Une maison en bois contemporaine et répondant aux objectifs de basse consommation d’énergie vient d’être livrée à Meudon (92). La maison DU, à ossature bois, présente un niveau de Très haute performance environnementale d’environ 80 à 90 kWh/m2/an, soit la règlementation thermique 2005 moins 20%. L’autre spécificité de cette maison est qu’elle est constituée à 70% d’éléments préfabriqués. Un procédé pourtant plus compliqué dans un contexte urbain, où il est difficile de faire venir une grue pour installer les panneaux. Mais Stéphane Béranger, fondateur de l’agence BM architectes, estime que la préfabrication apporte «de très bons niveaux de performance et de finition, grâce à un excellent niveau de qualification des entreprises».
BM architectes a commencé à s’intéresser au bois à partir de 1995. «Nous trouvions que les entreprises ne savaient plus construire les maisons maçonnées, alors qu’il y existait au contraire dans le bois des cursus de formation performants», explique Stéphane Béranger, fondateur de l’agence. Si celle-ci construit quasi exclusivement des maisons en bois, Stéphane Béranger réfute le terme de spécialiste : «Nous ne répétons pas une même technique à l’infini. Les problématiques liées au bois évoluent tous les six mois, il faut donc constamment regarder ce qui se fait autour».
Maison évolutive
Pour l’architecte, le procédé présente plusieurs avantages : «Ces maisons sont de bonne qualité et ont moins de sinistre, car il y a moins de problèmes de pathologie de fabrication». Mais il représente aussi un gain de temps. En effet, cette maison sur trois niveaux a été réalisée en six mois : un mois pour le montage de l’ossature, deux mois de gros œuvre, et trois mois de finitions. Un gain de temps qui, pour Stéphane Béranger, vient combler en partie le surcoût de 10 à 15% engendré par une maison classique.«Les propriétaires économisent six mois de loyer, par rapport à une maison construite en un an, sans oublier les économies d’énergie réalisées par une maison THPE». La maison DU a aussi pour but d’être évolutive. Ainsi, outre les équipements qui en font une habitation climatique du «bon sens», elle pourra accueillir dans le futur d’autres systèmes, et ses parois sont facilement démontables car les structures porteuses et les réseaux ont été limités.

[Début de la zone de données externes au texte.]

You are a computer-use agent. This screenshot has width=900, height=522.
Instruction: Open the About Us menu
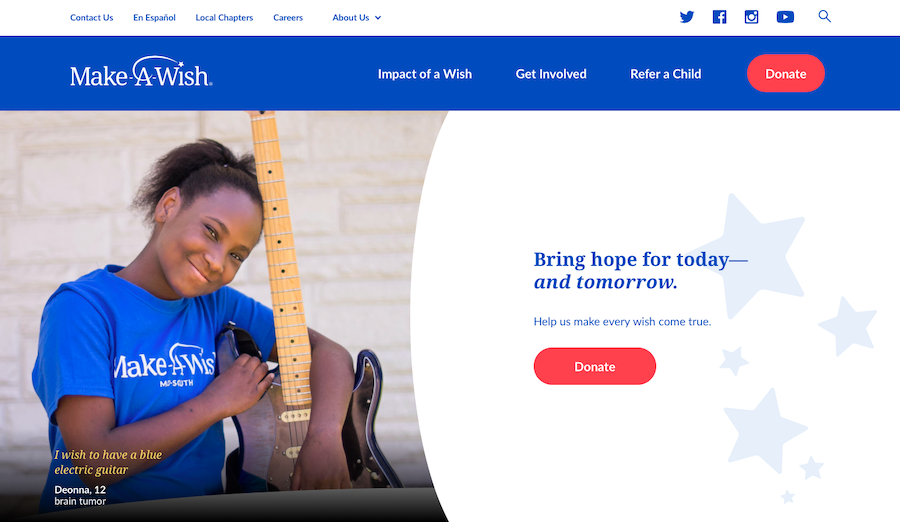[351, 18]
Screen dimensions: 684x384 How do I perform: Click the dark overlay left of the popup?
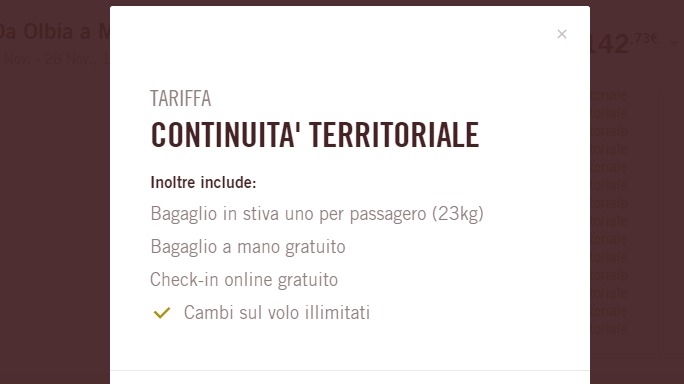pos(55,218)

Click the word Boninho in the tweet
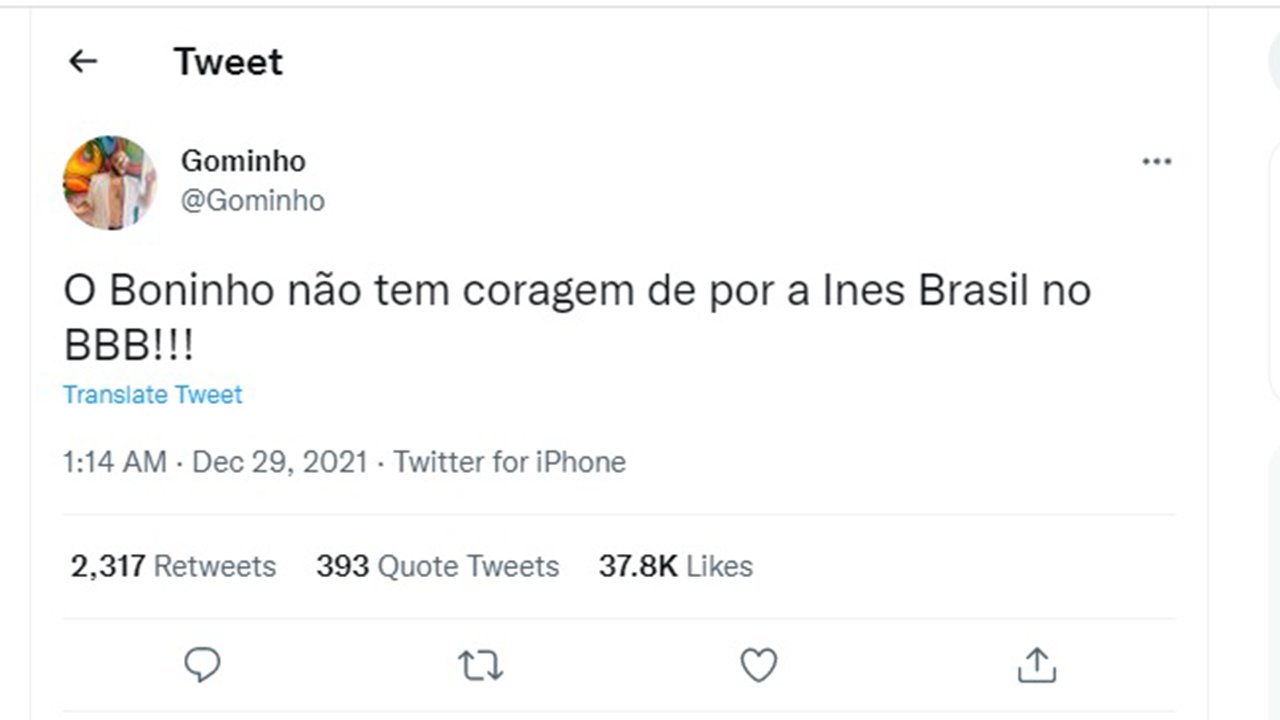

Au final, la maison DU se veut symbolique des «intérêts croisés» des acquéreurs souhaitant la maison la plus économique et performante possible, et du professionnel, souhaitant rendre l’architecture accessible. «Les maisons d’architectes sont toujours différentes, donc forcément un peu plus chères», indique Stéphane Béranger qui défend l’idée de la préfabrication totale de la maison. Son credo ? «Eviter d’être répétitif, même en passant par la préfabrication. La maison DU en est une tentative».